> [Actions to take]:
1. In the excerpt on anarchists and state socialists, what did anarchists in the late 1800s foresee as the outcome of revolutions led by vanguard elites to capture state power?
2. Reproduce the passage of the excerpt on anarchists and state socialists starting at "The long-term goals" and ending at "and executive functions.".

> [Text excerpt]:
· · · · ·
The long-term goals of left-wing anarchists and of socialists often have much in common, and indeed Marx is sometimes claimed as a mentor by both groups. Anarchists accept the bulk of Marxist analysis of capitalism, and like socialists oppose class rule: the unequal distribution of political and economic power embodied in capitalist social relations. Lenin's theoretical position on the state, spelled out just before the Russian October Revolution, contains many democratic practices which would be supported by most anarchists, such as direct recall of delegates and merging of legislative and executive functions.
Where anarchists and state socialists differ is over what methods are acceptable and successful for attaining liberation from class rule. State socialists historically have supported the 'intermediate' stage of 'dictatorship of the proletariat,' namely the vesting of ownership of the means of production in the hands of communist party elites who claim to represent the proletariat. In other words, in order to destroy capitalist power, state socialists support a vast expansion of state power. In theory this state power is supposed to wither away some time in the future, but in practice there has been no programme to achieve this goal.
Anarchists, since the early days of Marxism, have warned that the taking over of state power in the name of the 'dictatorship of the proletariat' involves only another form of elite rule, and is not compatible with the goal of a stateless world. Anarchists strongly support the principle that the means should embody the ends. If the goal is abolition of the state, the means must involve weakening rather than strengthening state power. Anarchists in the late 1800s correctly foresaw that the outcome of revolutions led by vanguard elites to capture state power would be increased political repression.
· · · · ·
> [Given data]:
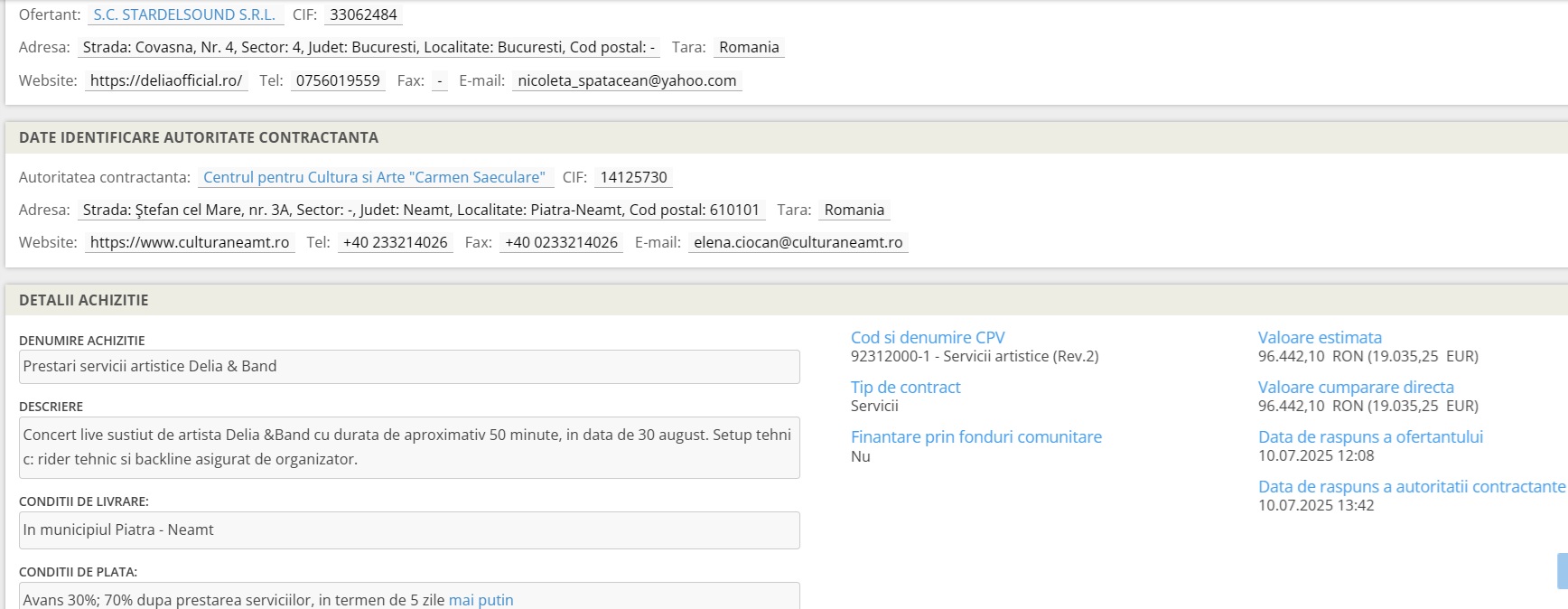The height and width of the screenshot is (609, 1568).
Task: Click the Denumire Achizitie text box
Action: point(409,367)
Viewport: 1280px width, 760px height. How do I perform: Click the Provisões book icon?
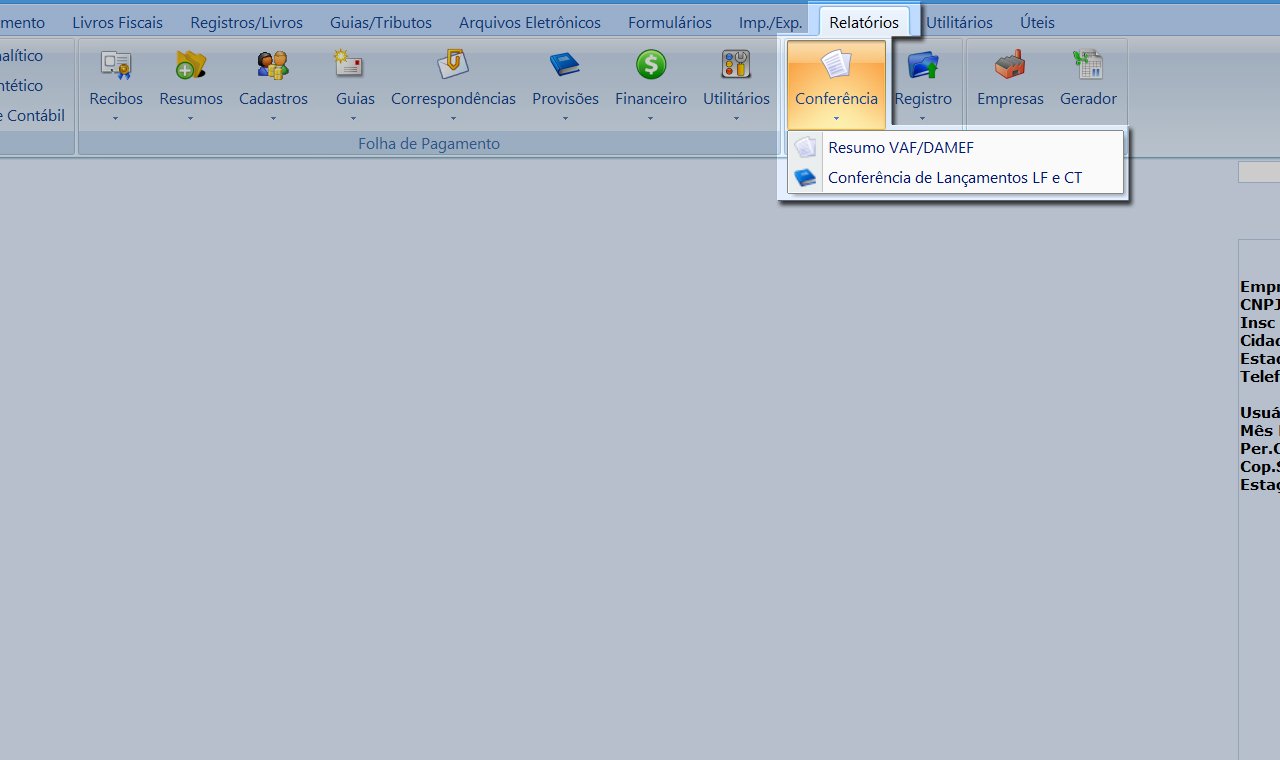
· · · · ·
> [Results of the tasks]:
1. Increased political repression.

2.
The long-term goals of left-wing anarchists and of socialists often have much in common, and indeed Marx is sometimes claimed as a mentor by both groups. Anarchists accept the bulk of Marxist analysis of capitalism, and like socialists oppose class rule: the unequal distribution of political and economic power embodied in capitalist social relations. Lenin's theoretical position on the state, spelled out just before the Russian October Revolution, contains many democratic practices which would be supported by most anarchists, such as direct recall of delegates and merging of legislative and executive functions.